Retail Traders (5–6%) Individual traders — sitting at home with a laptop and a brokerage account — make up the fastest-growing segment of the market. Thanks to online platforms and leverage offered by brokers, millions of ordinary people now participate in forex trading. While each individual trade is tiny compared to institutional volumes, the collective activity of retail traders adds meaningful liquidity to the market.


The Most Traded Currencies


Of the 180 currencies in global circulation, a handful dominate forex trading:

Currency

Daily Trading Share

US Dollar (USD)

89% of all trades (one side)

Euro (EUR)

~29%

Japanese Yen (JPY)

~17%

British Pound (GBP)

~10%

Swiss Franc (CHF)

Rising to 6th most traded

The US dollar's dominance is remarkable — it appears on at least one side of nearly 9 in every 10 forex transactions in the world. The EUR/USD pair alone accounts for roughly 25% of total forex turnover, averaging over $1 trillion traded daily just between those two currencies.

Where in the World Does It Happen?

Forex trading is global, but it's not evenly spread. A few financial centres dominate:

The United Kingdom remains the single largest forex hub, capturing approximately 43% of global trading volume — a position it has held for decades, thanks to London's time zone advantage (it bridges the Asian and American trading sessions) and its deep institutional infrastructure.

Asia-Pacific as a region leads with about 40% of market share, driven by major centres in Tokyo, Singapore, and Hong Kong. Singapore has overtaken Hong Kong as the leading Asian forex hub in recent years.

North America accounts for around 20% of global forex turnover, anchored by New York — particularly during the London-New York overlap session, which is the highest-volume window of any trading day.


Why Has the Volume Grown So Dramatically?


The 28% jump in daily volume between 2022 and 2025 wasn't accidental. Several forces are driving the expansion of the forex market:

Geopolitical Volatility — US tariff announcements in early April 2025 triggered a record spike in trading activity, as investors and institutions scrambled to hedge currency risk during the resulting market turbulence.

Algorithmic and AI Trading — Algorithmic trading now accounts for over 90% of forex trading volume. AI-powered tools allow institutions to analyse data, identify patterns, and execute trades in milliseconds at a scale no human trader could match.

Retail Expansion — Mobile trading platforms have made forex accessible to millions of new participants globally. Retail FX trading surged to over $30 trillion per month in Q2 2025.

Global Trade Growth — As international trade expands, so does the need for currency conversion. More cross-border commerce means more forex activity, fundamentally.
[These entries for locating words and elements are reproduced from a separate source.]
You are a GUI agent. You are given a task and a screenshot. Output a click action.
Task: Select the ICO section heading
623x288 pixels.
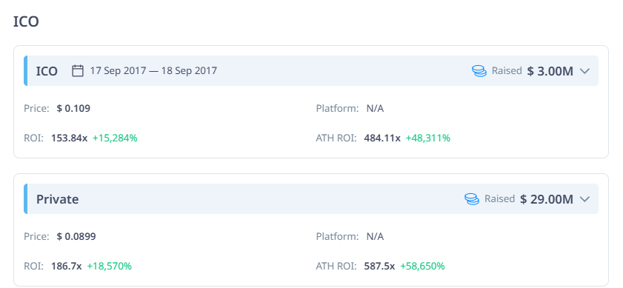click(x=26, y=21)
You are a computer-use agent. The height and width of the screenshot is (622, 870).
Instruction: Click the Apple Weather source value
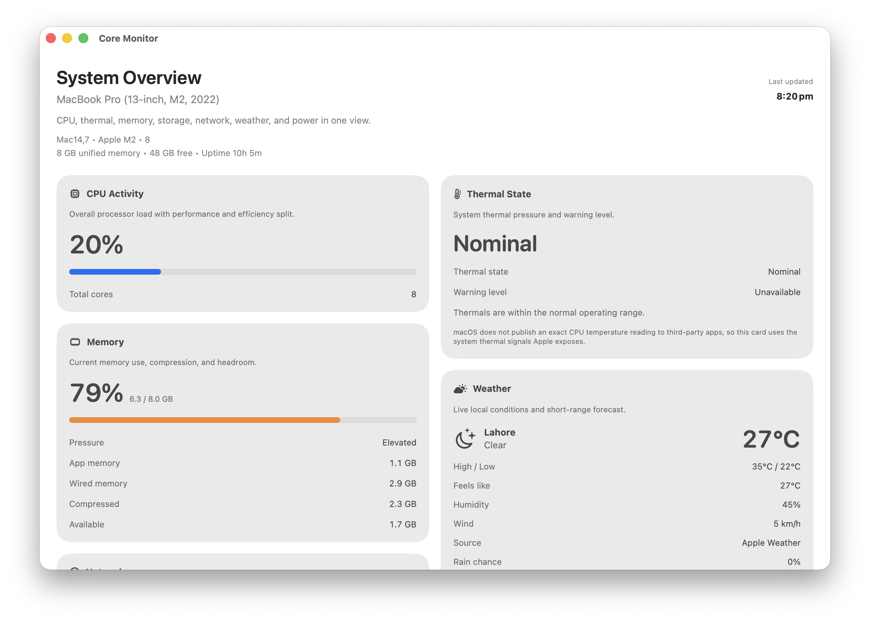[x=771, y=543]

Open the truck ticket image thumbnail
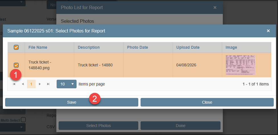pyautogui.click(x=240, y=65)
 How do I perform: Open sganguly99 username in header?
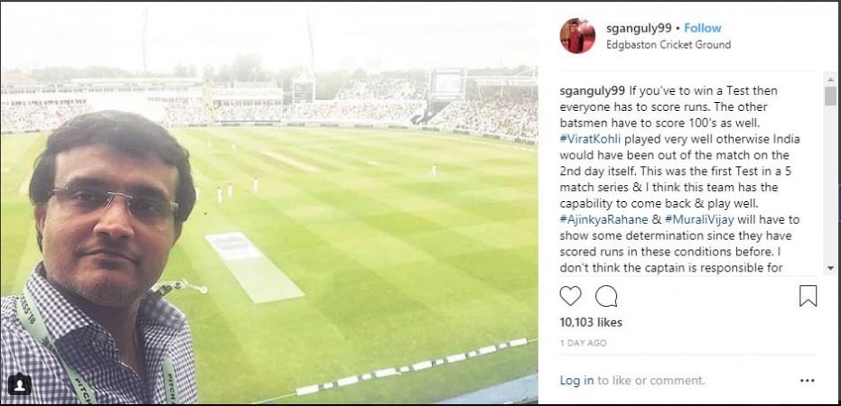pos(638,28)
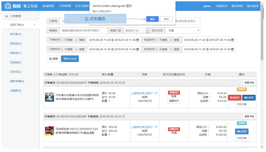
Task: Click 确定 in the confirmation dialog
Action: [152, 19]
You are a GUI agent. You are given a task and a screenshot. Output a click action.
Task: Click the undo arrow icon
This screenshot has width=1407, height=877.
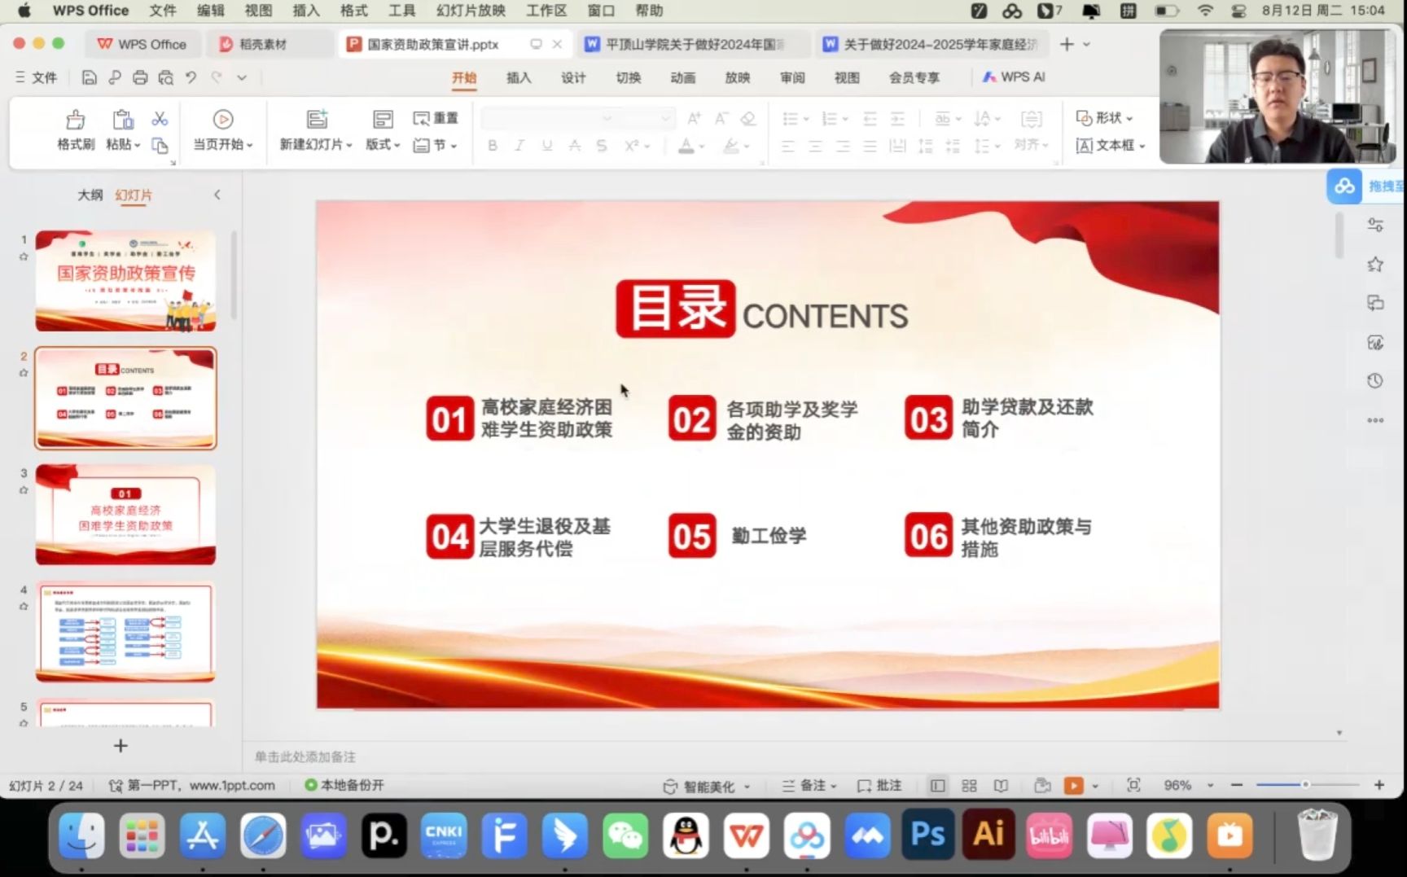point(191,77)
The Market That Never Sleeps


One of the most unique features of forex is that it genuinely never closes during the trading week. As one financial centre winds down, another opens:

  • Sydney opens Sunday evening (global time), kicking off the weekly trading cycle

  • Tokyo follows, bringing Asian liquidity

  • London opens mid-morning and immediately becomes the dominant session

  • New York overlaps with London for four hours — the most liquid and volatile window of each day

  • The cycle repeats, five days a week, 52 weeks a year

This 24-hour nature means events anywhere in the world — a central bank rate decision in Japan, an inflation report from the US, a geopolitical shock in Europe — can instantly move currency prices, regardless of what time it is.


What This Means for You


Whether you're a business owner dealing in international trade, an investor diversifying your portfolio, or simply someone curious about how the global economy functions — the forex market touches your life more than you might realise.

Every imported product you buy, every app you purchase from a foreign developer, every overseas holiday you take — somewhere in the chain, a currency was exchanged. The $9.6 trillion moving through the forex market every single day is the quiet engine powering global commerce.


It's the largest financial market the world has ever built — and it's growing.


Disclaimer: This article is for informational purposes only and does not constitute financial or investment advice. Forex trading involves significant risk. Please consult a qualified financial advisor before making any trading decisions.